* _Task to carry out_
All that is required is the number of lines in this listing that hold "field".
*-*-*
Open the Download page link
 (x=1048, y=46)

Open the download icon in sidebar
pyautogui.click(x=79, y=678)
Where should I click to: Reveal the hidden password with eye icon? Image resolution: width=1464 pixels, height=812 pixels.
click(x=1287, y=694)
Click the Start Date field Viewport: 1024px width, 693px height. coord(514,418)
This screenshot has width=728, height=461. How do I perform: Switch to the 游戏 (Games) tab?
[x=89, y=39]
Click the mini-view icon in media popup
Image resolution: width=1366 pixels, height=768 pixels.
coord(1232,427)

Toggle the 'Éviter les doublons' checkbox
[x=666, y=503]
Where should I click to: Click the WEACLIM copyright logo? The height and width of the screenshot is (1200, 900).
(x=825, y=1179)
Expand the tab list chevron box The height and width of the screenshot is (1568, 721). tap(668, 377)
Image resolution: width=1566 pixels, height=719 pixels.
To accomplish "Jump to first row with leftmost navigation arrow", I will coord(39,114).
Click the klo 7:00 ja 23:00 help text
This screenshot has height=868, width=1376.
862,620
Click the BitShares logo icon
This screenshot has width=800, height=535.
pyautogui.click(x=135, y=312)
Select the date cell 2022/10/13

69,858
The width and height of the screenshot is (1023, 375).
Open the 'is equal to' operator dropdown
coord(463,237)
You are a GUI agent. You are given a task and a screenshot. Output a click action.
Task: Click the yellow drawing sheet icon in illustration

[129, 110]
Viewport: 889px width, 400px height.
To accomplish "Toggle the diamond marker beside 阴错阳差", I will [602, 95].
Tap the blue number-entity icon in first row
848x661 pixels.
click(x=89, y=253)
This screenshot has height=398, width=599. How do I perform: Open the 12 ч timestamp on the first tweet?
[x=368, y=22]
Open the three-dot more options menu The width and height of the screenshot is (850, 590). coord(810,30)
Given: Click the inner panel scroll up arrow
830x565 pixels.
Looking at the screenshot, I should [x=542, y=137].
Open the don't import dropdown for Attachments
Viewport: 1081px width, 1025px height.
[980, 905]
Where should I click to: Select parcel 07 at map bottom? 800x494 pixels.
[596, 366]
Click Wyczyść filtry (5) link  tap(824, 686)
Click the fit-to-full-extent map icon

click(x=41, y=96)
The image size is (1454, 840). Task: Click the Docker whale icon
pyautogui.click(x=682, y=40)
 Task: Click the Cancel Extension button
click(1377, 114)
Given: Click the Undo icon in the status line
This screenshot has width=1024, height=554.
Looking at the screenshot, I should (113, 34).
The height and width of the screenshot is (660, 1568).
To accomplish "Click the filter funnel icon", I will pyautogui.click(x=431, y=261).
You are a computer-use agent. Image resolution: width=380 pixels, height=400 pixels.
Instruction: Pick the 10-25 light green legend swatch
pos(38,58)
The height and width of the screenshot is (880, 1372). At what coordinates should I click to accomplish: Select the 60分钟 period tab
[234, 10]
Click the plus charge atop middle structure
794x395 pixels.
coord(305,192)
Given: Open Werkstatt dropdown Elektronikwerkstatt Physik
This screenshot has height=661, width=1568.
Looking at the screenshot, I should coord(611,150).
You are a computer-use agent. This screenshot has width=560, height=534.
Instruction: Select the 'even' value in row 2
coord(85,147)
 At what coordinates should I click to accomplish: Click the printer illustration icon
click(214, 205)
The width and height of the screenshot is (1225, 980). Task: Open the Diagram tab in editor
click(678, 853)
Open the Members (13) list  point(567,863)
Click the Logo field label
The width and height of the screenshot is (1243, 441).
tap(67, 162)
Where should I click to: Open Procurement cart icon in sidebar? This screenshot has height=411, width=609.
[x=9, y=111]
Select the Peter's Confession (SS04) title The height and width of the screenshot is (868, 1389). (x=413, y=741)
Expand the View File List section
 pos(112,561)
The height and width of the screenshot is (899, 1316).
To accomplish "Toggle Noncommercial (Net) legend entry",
*-*-*
* _Output_
2